What’s your favorite museum in all the world?
The Met, although honestly I’m not really enough of a regular at any other museum to have a large menu to choose from. I’ve been to a lot of museums, but the Met is the only one I’ve been to a lot. I did the copyist program there, I’ve taken my classes there, seen so many great shows there, learned so much from the work there. And until recently it was still donation-based, which kept it really accessible to me and all the other folks who couldn’t fork over the steep ticket prices of the other major NYC museums.
What’s your go-to NY museum?
The Met. Although since they’ve started charging out-of-staters, I’ve been going there less. (I live in Connecticut now.) One of these days I’ll bite the bullet and get a membership so I don’t have to stress so much about the ticket price.
What’s the best exhibition you have ever attended?
William Kentridge at the Hirshhorn. I think it was 2001. The Kerry James Marshall show at the Met Breuer in 2016 pretty much knocked my socks off, too.
If you were not an artist, what would you be?
Well, I work three or four different jobs at the moment, so maybe let me answer that question when I’ve gotten that number down to one. Maybe a better graphic designer? But that’s still being an artist—just a different kind.
What is one thing you didn’t learn in art school that you wish you had?

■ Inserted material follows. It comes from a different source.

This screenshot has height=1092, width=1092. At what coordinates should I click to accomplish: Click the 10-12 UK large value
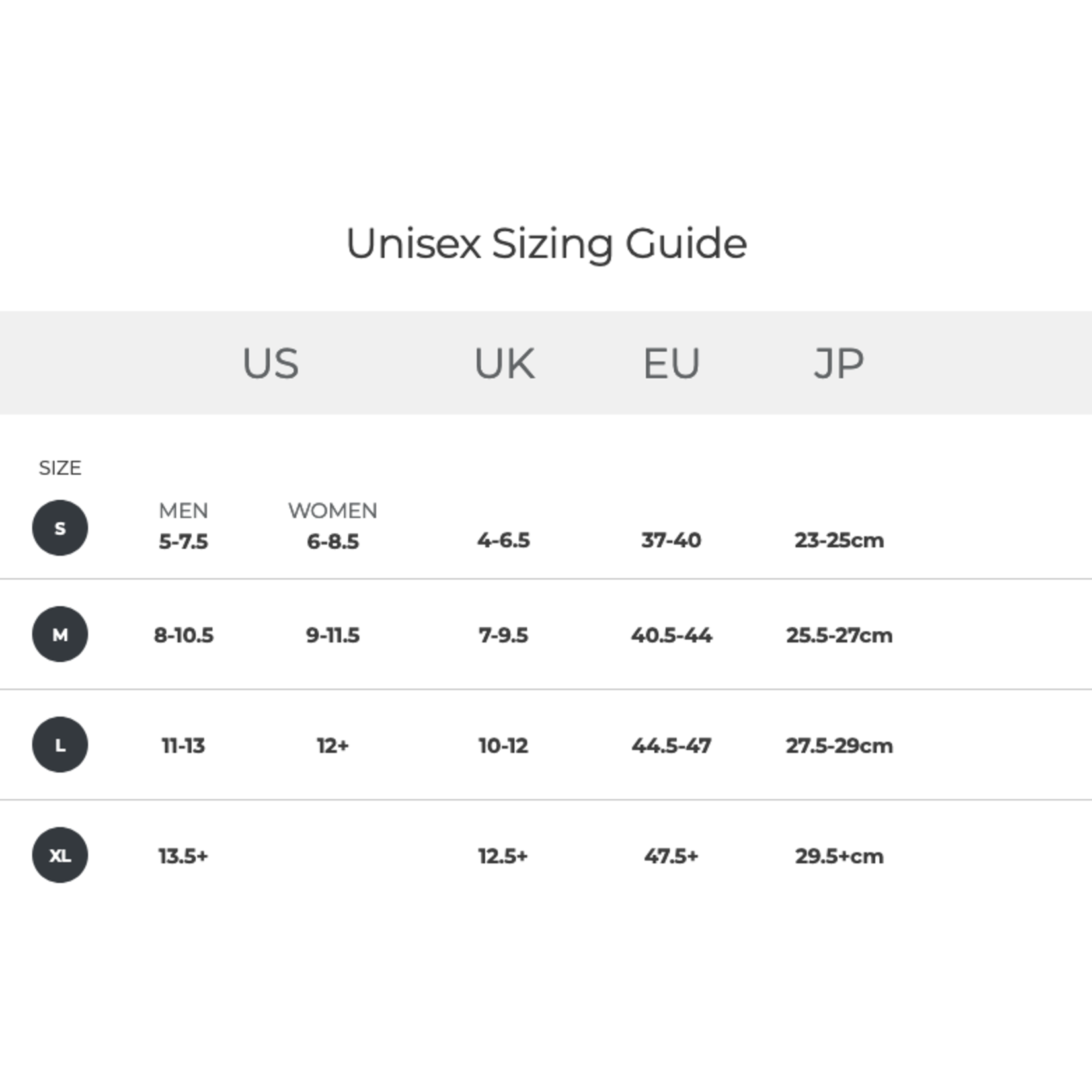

A deeper understanding of contemporary art movements—I felt like I was playing catch up for a long time after I got out of school—maybe even still. Although now I don’t think I should have fretted so much. Knowing the art scene is important, but knowing yourself is much, much more important. I think my undergrad education at Indiana University focused on the right things—mostly how to draw and paint and art history—and there’s only so much time in a four-year program. Really learning how to draw and paint takes a long time. That’s why I ended up back in class with Andy Reiss and at the Art Students League after I graduated from Indiana and moved to Brooklyn. Maybe I wish I had serious drawing training much earlier—in high school—and then followed it up with a conservatory program instead of a liberal arts program. I think that would have put me on a bit stronger footing earlier and helped me get a head start on a professional career.
What work of art have you looked at most and why?
Hmm. It might be that Tiepolo panel at the top of the stairs at the Met, Triumph of Marius, the one with the chained king being paraded through the streets of Rome. For one, it’s the gateway piece to the European collection, so I always see it when going to see other paintings. But I also love Tiepolo—such form and movement and color and clever plays of light and shadow. I have studied and drawn the paintings in that gallery several times. Just last week I was thinking about that painting and using it to (hopefully) resolve a lighting issue in a piece I’m working on.
What is your secret visual pleasure outside of art?
I like looking at trees, I like looking at dance, at my children, my wife. Visual pleasure outside and within art are kind of hard to separate.
Do you listen to music in your studio?
Yes. WFUV until I get tired of rock and roll, then classical on WQXR, then silence. I listen to the radio, so I can let the DJ handle all the music decisions and I can just paint—otherwise I spend fifteen minutes scrolling through my tired music library trying to find the perfect thing to listen to. But sometimes any music is just annoying, and silence is best. My studio is above a music school, so sometimes I also get some live cello or piano, although it’s not always masterfully played.
What is the last gallery you visited?
Brice Marden at Gagosian and Bill Traylor at David Zwirner. The class signaling at Gagosian is so intense, it makes it hard to see the work sometimes. But I liked the work in both shows.
Who is an under-rated artist people should be looking at?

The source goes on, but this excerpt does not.